I heard on the grapevine one of the teaching assistants at my workplace has been moved up a level. This is due to the fact that the child he works alongside has specific needs and he has worked with her and understands her probably more than any other staff member. Also, due to the nature of the job, the level required was higher than his previous level. I am at the same level he was at before the promotion. I might have liked this job. Is this legally fair? The 'job' has not been adversised anywhere.
I don't know if this is relevant, but yesterday a teacher was saying how some of the other teachers are only instructors and aren't proper teachers. But if a proper teacher comes along able to do the instructors job, the school is obliged to give them an interview.
I'm not up on employment law but I'm guessing it must be legal. I work in the civil service and I can think of about 20 people at my place that have been promoted without the post being advertised in the last year. They get round it by putting them on 'temporary' promotion which only requires the manager to deem them the most suitable. They never revert to their previous grade though.

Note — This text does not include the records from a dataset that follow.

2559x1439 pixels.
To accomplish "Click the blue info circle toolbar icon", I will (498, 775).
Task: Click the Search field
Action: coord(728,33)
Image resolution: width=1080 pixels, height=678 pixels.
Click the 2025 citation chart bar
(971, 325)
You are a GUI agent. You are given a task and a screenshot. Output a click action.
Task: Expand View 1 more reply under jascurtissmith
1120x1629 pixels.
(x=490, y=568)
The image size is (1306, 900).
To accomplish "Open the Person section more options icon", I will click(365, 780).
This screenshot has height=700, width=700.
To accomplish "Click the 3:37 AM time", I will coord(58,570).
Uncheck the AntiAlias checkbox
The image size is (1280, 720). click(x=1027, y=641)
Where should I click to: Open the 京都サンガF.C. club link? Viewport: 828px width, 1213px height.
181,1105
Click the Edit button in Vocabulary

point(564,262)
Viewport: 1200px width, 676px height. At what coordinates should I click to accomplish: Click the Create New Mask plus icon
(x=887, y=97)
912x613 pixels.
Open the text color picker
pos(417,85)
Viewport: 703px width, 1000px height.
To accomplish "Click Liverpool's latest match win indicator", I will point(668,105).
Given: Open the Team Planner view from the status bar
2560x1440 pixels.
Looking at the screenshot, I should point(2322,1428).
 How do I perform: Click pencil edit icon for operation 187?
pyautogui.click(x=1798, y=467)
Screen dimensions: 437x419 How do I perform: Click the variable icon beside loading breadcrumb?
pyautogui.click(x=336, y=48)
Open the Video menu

You do not interview for a promotion within a job role. A different job yes but not for a promotion. Moving up a level seems to me to be a promotion within a job and not a completely new job.
As above. There is a certain amount of being in the right place at the right time, as well as an ability to brown-nose, to be lucky in these situations.
Better luck next time.
thanks all, guess I missed out on that one then. Oh well an extra 20 quid or so a month for the new job, hardly worth the bother really but interesting replies, thanks again.